The Local R2 maps from the GWR models reveal clear spatial heterogeneity in model fit along the Latvian coastline. For Cigarette butts, Local R2 values are consistently high across most locations, indicating that local covariates explain litter intensity well in many coastal segments. For Plastic bags, Local R2 varies more strongly across space, with areas of both high and lower explanatory power. These results suggest that the strength of relationships between litter accumulation and site characteristics is location-dependent, supporting the use of GWR as an exploratory complement to global spatial models.

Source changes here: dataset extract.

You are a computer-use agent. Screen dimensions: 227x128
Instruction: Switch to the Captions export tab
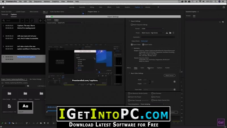click(x=159, y=68)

Residual maps from the GWR models show no strong or systematic spatial clustering for either Cigarette butts or Plastic bags. Residuals are generally small in magnitude and spatially mixed, indicating that the GWR specification captures most locally varying relationships present in the data. Some minor localized deviations remain, but they do not form coherent spatial patterns along the coastline.
Conclusion
This analysis shows that spatial variation in coastal litter accumulation is primarily driven by local site characteristics rather than by substantive spatial spillover effects. Once observable covariates related to beach management, accessibility, and tourism pressure are included, residual spatial autocorrelation disappears across model specifications. Sensitivity analyses confirm that results are robust to alternative neighbourhood definitions and choices of neighbourhood size, with SLX models under Euclidean kNN weights providing the best and most stable fit. Overall, the findings suggest that policy-relevant, site-specific interventions are more important for explaining litter patterns than broader spatial diffusion processes along the coastline.